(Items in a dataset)
■ ■ ■

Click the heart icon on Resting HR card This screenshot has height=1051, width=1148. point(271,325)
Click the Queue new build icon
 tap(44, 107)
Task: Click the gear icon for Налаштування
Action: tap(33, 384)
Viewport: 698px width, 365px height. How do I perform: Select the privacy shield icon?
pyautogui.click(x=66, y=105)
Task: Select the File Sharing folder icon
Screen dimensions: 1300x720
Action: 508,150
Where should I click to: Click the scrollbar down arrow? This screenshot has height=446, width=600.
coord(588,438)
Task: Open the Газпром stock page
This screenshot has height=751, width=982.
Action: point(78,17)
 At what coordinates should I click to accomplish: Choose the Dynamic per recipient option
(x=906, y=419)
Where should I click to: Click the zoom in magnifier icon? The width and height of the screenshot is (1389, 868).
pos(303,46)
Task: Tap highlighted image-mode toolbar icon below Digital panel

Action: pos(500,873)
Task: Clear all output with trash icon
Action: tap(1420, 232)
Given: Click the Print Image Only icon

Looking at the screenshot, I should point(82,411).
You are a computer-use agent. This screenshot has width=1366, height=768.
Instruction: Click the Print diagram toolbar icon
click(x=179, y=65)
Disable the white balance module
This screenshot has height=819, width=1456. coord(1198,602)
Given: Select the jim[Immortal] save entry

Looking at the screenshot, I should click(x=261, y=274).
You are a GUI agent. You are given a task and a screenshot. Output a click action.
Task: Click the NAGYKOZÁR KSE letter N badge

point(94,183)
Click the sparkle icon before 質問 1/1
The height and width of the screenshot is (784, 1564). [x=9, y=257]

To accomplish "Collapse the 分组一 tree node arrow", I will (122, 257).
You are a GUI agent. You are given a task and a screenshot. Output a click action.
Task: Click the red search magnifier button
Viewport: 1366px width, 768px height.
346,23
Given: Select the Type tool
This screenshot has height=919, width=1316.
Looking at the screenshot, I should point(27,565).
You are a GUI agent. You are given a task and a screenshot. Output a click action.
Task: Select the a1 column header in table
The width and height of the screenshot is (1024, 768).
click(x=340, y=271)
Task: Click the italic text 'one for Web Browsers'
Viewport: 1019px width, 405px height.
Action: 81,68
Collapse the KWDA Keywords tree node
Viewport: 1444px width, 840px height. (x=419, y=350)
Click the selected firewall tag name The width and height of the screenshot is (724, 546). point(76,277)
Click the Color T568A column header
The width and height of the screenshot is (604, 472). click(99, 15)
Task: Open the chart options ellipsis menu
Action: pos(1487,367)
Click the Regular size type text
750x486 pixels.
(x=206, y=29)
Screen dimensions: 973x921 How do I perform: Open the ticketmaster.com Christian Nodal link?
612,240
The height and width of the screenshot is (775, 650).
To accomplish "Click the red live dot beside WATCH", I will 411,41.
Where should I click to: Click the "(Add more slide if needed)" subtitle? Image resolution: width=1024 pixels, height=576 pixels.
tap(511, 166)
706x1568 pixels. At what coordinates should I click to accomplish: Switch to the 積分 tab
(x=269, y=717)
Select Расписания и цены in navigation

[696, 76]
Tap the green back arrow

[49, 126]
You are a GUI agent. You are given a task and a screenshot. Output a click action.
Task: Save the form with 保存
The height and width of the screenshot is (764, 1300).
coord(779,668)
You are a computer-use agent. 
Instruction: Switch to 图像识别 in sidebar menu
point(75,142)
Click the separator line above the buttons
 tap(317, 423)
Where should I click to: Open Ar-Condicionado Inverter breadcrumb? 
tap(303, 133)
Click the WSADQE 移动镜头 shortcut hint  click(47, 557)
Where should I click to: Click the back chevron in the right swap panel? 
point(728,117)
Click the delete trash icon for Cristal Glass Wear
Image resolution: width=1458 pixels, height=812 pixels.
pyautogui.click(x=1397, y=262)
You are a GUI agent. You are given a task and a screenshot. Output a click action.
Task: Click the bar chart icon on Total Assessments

■ ■ ■

*TASK TO CARRY OUT:*
Copy out, word for word, the stretch of the material from the line containing "Screen dimensions: 973x921" through the line containing "tap(317, 423)", with both of those lines included.

*COMPLETE OUTPUT:*
Screen dimensions: 973x921 How do I perform: Open the ticketmaster.com Christian Nodal link?
612,240
The height and width of the screenshot is (775, 650).
To accomplish "Click the red live dot beside WATCH", I will 411,41.
Where should I click to: Click the "(Add more slide if needed)" subtitle? Image resolution: width=1024 pixels, height=576 pixels.
tap(511, 166)
706x1568 pixels. At what coordinates should I click to accomplish: Switch to the 積分 tab
(x=269, y=717)
Select Расписания и цены in navigation

[696, 76]
Tap the green back arrow

[49, 126]
You are a GUI agent. You are given a task and a screenshot. Output a click action.
Task: Save the form with 保存
The height and width of the screenshot is (764, 1300).
coord(779,668)
You are a computer-use agent. 
Instruction: Switch to 图像识别 in sidebar menu
point(75,142)
Click the separator line above the buttons
 tap(317, 423)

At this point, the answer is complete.